# Loxley chapel Sheffield may 2016



## Lavino (May 16, 2016)

Was in the area with @dangle_angle and @woopashoopaa so thought we may aswell take a look. And what a absolute mess this small chapel is in. There is a graveyard that is totally overgrown with only the top visible. Not a lot to see here so I wouldn't bother going out of your way to visit.heres a bit of history and a few photos...
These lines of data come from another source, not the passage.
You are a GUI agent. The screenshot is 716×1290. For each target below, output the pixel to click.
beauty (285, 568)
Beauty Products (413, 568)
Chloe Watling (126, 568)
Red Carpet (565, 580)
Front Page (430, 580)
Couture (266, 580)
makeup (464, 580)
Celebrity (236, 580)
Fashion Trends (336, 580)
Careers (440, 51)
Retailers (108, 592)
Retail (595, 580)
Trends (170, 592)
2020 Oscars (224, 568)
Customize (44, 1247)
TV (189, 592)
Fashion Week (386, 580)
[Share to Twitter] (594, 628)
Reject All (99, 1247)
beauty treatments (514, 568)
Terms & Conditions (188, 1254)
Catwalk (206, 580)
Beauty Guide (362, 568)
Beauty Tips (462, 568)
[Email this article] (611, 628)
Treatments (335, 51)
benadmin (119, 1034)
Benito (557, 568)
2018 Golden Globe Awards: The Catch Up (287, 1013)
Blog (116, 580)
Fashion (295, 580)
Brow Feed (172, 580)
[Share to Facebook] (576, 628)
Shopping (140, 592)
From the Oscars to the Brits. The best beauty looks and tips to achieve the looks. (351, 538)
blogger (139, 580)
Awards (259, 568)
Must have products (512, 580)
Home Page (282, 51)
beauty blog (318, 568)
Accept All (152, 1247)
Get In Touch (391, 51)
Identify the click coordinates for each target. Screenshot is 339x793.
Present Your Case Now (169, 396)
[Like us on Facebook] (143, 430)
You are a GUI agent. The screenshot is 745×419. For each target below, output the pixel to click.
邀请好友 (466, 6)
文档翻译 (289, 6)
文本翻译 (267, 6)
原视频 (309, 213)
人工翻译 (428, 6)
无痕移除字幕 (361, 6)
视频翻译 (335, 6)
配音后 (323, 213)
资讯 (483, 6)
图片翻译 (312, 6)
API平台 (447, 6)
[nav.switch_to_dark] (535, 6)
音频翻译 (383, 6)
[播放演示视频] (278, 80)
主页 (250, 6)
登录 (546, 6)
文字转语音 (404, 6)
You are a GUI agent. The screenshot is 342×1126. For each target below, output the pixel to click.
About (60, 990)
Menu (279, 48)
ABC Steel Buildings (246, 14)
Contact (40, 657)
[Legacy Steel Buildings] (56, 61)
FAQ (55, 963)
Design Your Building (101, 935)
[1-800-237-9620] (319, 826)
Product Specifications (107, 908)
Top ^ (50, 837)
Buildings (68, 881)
The Chapel was built in 1787 by the Rev Benjamin Greaves (the then curate of Bradfield) together with some of his associates. Shortly after its completion consecration was refused because builders would, for some unknown reason, not install an east-facing window. It was eventually sold at auction for the princely sum of £315 and so became an independent chapel. A decade later it started performing baptisms in 1799 and the first officer of the Titanic, Henry Tingle Wilde was apparently christened here. Notably a significant number of the 240 dead from the Great Sheffield Flood of 1864 are buried in the cemetery. This includes members the Armitage family, who tragically lost 12 of their number, including five children. Here's what the chapel looked like in the later 1800's:


----------



## smiler (May 16, 2016)

Whether by design or chance the brain dead have left the memorials alone, the chapel looks well trashed and couldn't have bin easy to photograph, I liked it, Thanks


----------



## flyboys90 (May 16, 2016)

You did well with your shots considering the state of it.Thanks for showing.


----------



## Mikeymutt (May 17, 2016)

This place just gets worse with each report I see from my visit here last spring.you still captured it nicely though.


----------



## Rubex (May 18, 2016)

Nice one Lavino


----------



## HughieD (May 19, 2016)

Great shots there Lavino. Yup...going down hill fast sadly.


----------



## lonewolf (May 20, 2016)

Great shots, such a shame about the state though!


----------



## Lars. (May 20, 2016)

Nice pictures. It's a shame about the condition of that place.


----------



## adenton (Jun 27, 2016)

Hi
Thanks for the update photos. I went there on a visit to the UK in April 2016 and as I was on my own I wasn't game enough to go inside. Didn't know if there was some undesirables living in there. Just took some rather dull looking photos through the door quickly. I have a number of great grandparents buried in the graveyard and the head stones are all in reasonably good condition for 18/19th century. 

Great shame. Thanks again

Andrew


----------



## UrbanX (Jul 7, 2016)

Its a shame it's going downhill so quickly, glad you got to document it when you did. 
Thanks for sharing


----------